Nervosität in Amman

Schulze gibt Hilfsgelder für Gaza frei – für Israel

Wenn eine deutsche Entwicklungsministerin reist, gibt es normalerweise weniger diplomatische Fallstricke als bei Besuchen des Kanzlers oder der Außenministerin. Schließlich geht es um Projekte, die dem Gastland nutzen. Doch in Jordanien liegen die Nerven blank.

Von Dienstag, 07.11.2023, 18:00 Uhr|zuletzt aktualisiert: Dienstag, 07.11.2023, 14:46 Uhr Lesedauer: 4 Minuten  |  

Angesichts der wachsenden Not der Menschen im Gazastreifen nimmt Deutschland seine Entwicklungszusammenarbeit mit dem UN-Hilfswerk für Palästina-Flüchtlinge (UNWRA) wieder auf.

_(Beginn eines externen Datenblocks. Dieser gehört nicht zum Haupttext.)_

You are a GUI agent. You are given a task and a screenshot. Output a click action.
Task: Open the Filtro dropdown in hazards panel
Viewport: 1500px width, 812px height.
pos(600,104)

Das gab Entwicklungsministerin Svenja Schulze (SPD) am Dienstag nach einem Gespräch mit UNWRA-Generalkommissar Philippe Lazzarini in der jordanischen Hauptstadt Amman bekannt. „Israels Kampf gilt ja der Hamas, aber die Palästinenserinnen und Palästinenser sind nicht die Hamas“, erklärte Schulze ihre Entscheidung. Nach dem Überfall der Hamas auf Israel vor einem Monat waren Gelder für Entwicklungsprojekte vorübergehend blockiert worden.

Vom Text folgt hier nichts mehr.